Het spreekt vanzelf dat de bijdrage aangepast wordt aan veranderde verhoudingen in de raad. De regeling heeft tot gevolg dat fracties die kleiner worden (of geheel verdwijnen) nog over de gehele maand waarin de nieuwe raad voor het eerst vergaderd de bijdrage ontvangen. Voor fracties die groter worden (of nieuwe fracties) gaat de bijdrage per diezelfde maand in. Dat betekent dat de totale bijdrage voor fractieondersteuning in een verkiezingsjaar hoger uitvalt dan in andere jaren. Dit is niet te vermijden.

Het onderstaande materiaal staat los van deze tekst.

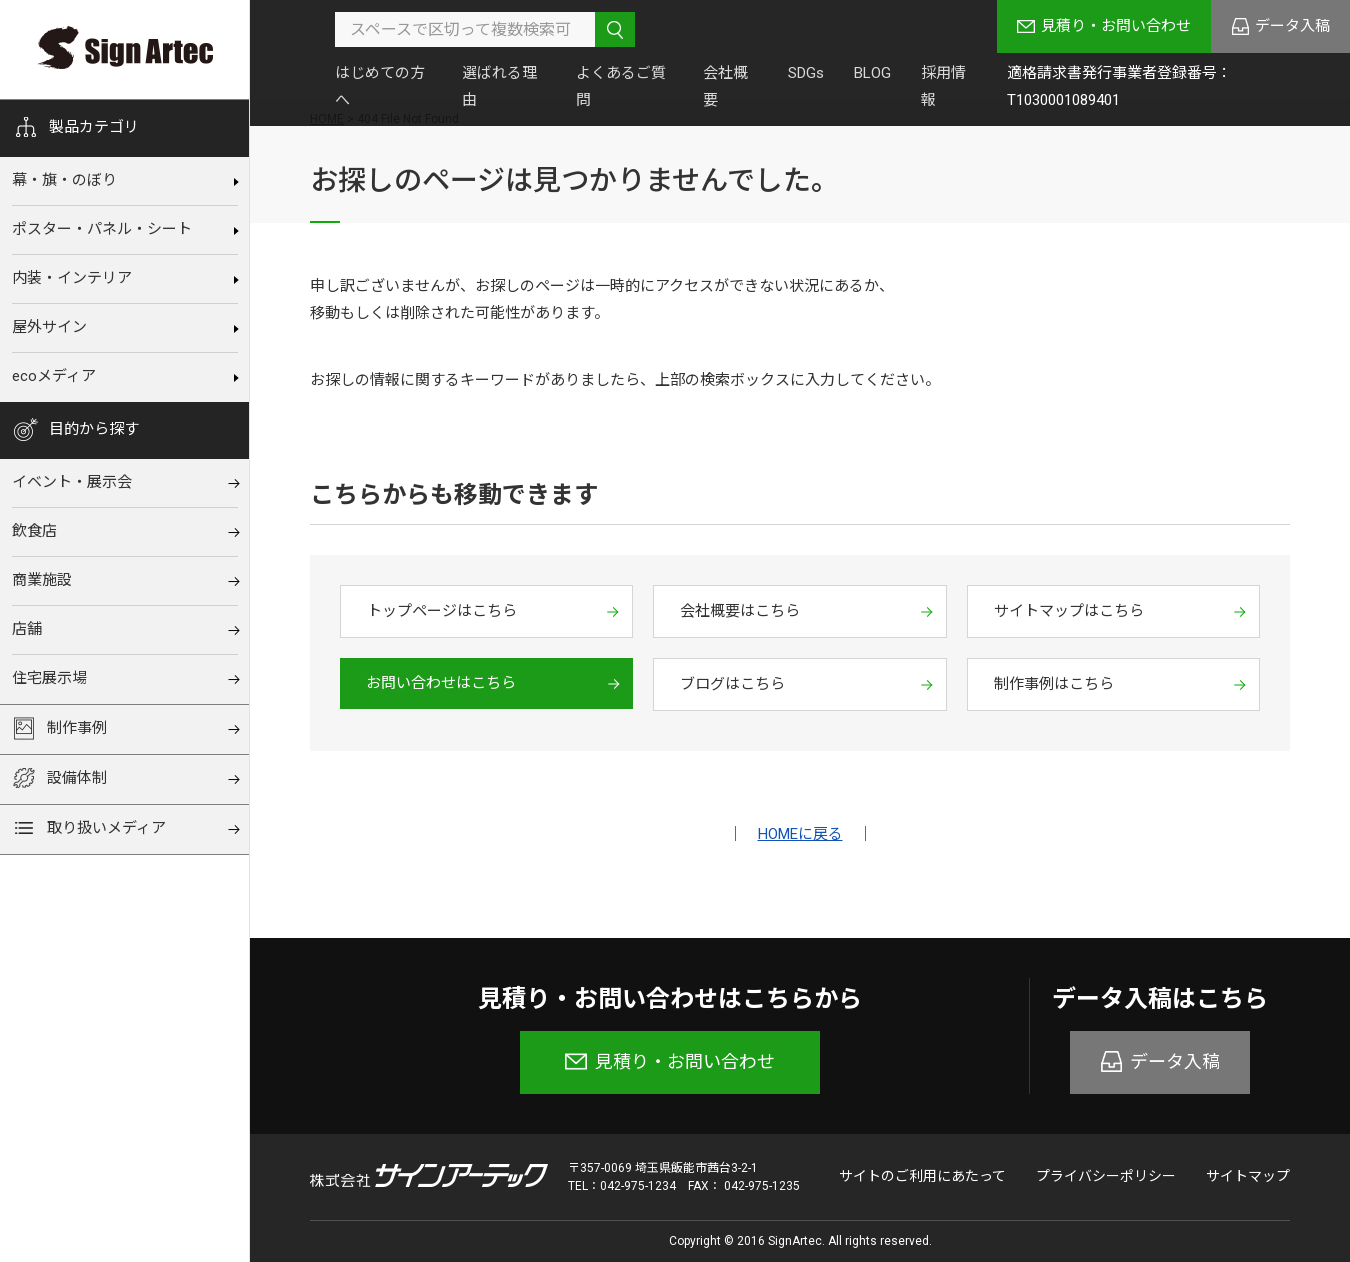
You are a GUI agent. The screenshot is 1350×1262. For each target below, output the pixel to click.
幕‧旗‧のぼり (64, 180)
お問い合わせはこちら (441, 683)
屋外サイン (49, 327)
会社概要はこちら (740, 611)
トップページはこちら (442, 611)
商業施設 (42, 580)
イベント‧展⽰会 (72, 482)
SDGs (806, 73)
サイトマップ (1248, 1176)
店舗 (27, 629)
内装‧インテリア (72, 278)
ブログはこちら (732, 684)
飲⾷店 (34, 531)
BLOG (872, 73)
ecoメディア (54, 376)
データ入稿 (1292, 26)
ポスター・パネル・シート (102, 229)
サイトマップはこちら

Bij splitsing van een fractie zal het al eerder verstrekte voorschot direct verrekend moeten worden. Als dat niet zou gebeuren zou een deel van de oorspronkelijke fractie over een te groot voorschot beschikken en zou het andere deel juist helemaal geen voorschot krijgen. Na het kalenderjaar zou dan alsnog verrekend moeten worden. Het is billijker de verrekening in deze gevallen direct te laten plaatsvinden.

Artikel 11

Dit artikel maakt dat elk bedrag dat niet besteed is, direct opeisbaar is en dat indien in strijd met de verordening wordt gehandeld het bedrag dat in het geding door de gemeente kan worden teruggevorderd.

Artikel 12

Dit artikel behoeft geen toelichting.